Furthermore, Byrd cited the pre-Erie case of Herron v. Southern Pacific Co., 283 U.S. 91, 51 S.Ct. 383, 75 L.Ed. 857 (1931), for the proposition that “state laws cannot alter the essential character or function of a federal court.” 283 U.S. at 94, 51 S.Ct. at 384, cited at 356 U.S. at 539, 78 S.Ct. 893. Thus, the Rules of Decision Act was interpreted as mandating strict adherence to state law which had substantive content, but not requiring mimickery of state procedural rules which had little substantive content and were designed primarily for purposes of state judicial administration.

This view of the Rules of Decision Act was reiterated in Hanna v. Plumer, 380 U.S. 460, 85 S.Ct. 1136, 14 L.Ed.2d 8 (1965). While resting its decision on the Rules Enabling Act, the Supreme Court went out of its way to state that

it is doubtful that, even if there were no Federal Rule making it clear that in-hand service is not required in diversity actions, the Erie rule would have obligated the District Court to follow the Massachusetts procedure. ‘Outcome-determination’ analysis was never intended to serve as a talisman. 380 U.S. at 466-467. 85 S.Ct. at 1141.

Thus, the strict “outcome-determinative” test was laid to rest as the sole criterion for determining when the Rules of Decision Act required application of a state rule by a federal court.6 The key considerations were two: maintaining uniformity in the interpretation of a state’s substantive law (so as to avoid forum-shopping)7 and preventing the accident of citizenship from unfairly affecting the outcome of a diversity case.

In this case two statutes give the District Court jurisdiction and venue over *314these claims, 28 U.S.C. § 1332 and 28 U. S.C. § 1391(a). The crux of this case, therefore, is whether the Rules of Decision Act required the District Court to apply the Wilder rule despite these federal statutes.

In light of the above analysis, we hold that the following test determines whether a federal court should apply a state rule when it is enforcing rights created by state law:

1. If the state provision is the substantive right or obligation being asserted, the federal court must apply it.8
2. If the state provision is a procedural rule which is intimately bound up with the substantive right or obligation being asserted, the federal court must apply it.9
3. If the state provision is a procedural rule which is not intimately bound up with the substantive right or obligation being asserted, but its application might substantially change the outcome of the litigation, the federal court should determine whether state interests in favor of applying the state rule outweigh countervailing federal considerations against application of the rule. If the state interests predominate, the state rule should be adopted.10

A substantially similar test was announced in Szantay v. Beech Aircraft Corp., 349 F.2d 60, 63-64 (4th Cir. 1965).11

Applying this test to the case at hand, we find that Kentucky’s Wilder rule is not the substantive right or obligation being asserted. The substantive rights in question are Appellants’ entitlement to pension benefits under the terms of the UMW Fund and the laws of the District of Columbia. Where Appellants may sue to enforce their rights is a different question.

◇ ◇ ◇ ◇ ◇

Continue the court opinion on the Rules of Decision Act and Kentucky's Wilder rule, picking up after its final sentence.

§ Data segment
◇ ◇ ◇ ◇ ◇

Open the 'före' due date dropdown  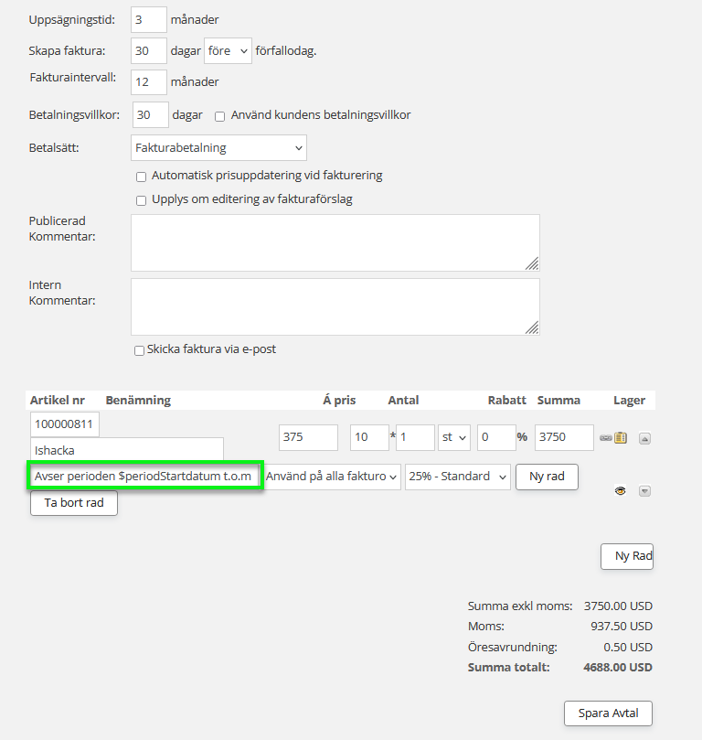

◇ ◇ ◇ ◇ ◇

§ Written answer
We cannot say that the Wilder rule is intimately bound up with Appellants’ asserted rights to pension benefits. There is no indication in Kitchen v. New York Trust Co., 292 Ky. 706, 168 S.W.2d 5 (1943) or Wilder, 346 S.W.2d 27 (1961), that the policy behind the Kentucky rule is to handicap the ability of trust beneficiaries to enforce their rights. Rather, the judge-made rule of Kitchen and Wilder derives from notions of in personam jurisdiction and choice of law that no longer predominate. Kitchen was a 1943 suit by a settlor attempting to revoke a trust. Since the Kentucky courts had no jurisdiction over the corpus (situated in New York) or over the New York trustee, the Kentucky court would have been unable to enforce an order against the trust company. 168 S.W.2d at 8. Kitchen also relied on and adopted the former § 299, Restatement of Conflict of Laws (1934), which was based on the notion that only one court should instruct a trustee as to his obligations, so as to achieve complete uniformity in the administration of a trust of movables. Wilder simply followed this holding.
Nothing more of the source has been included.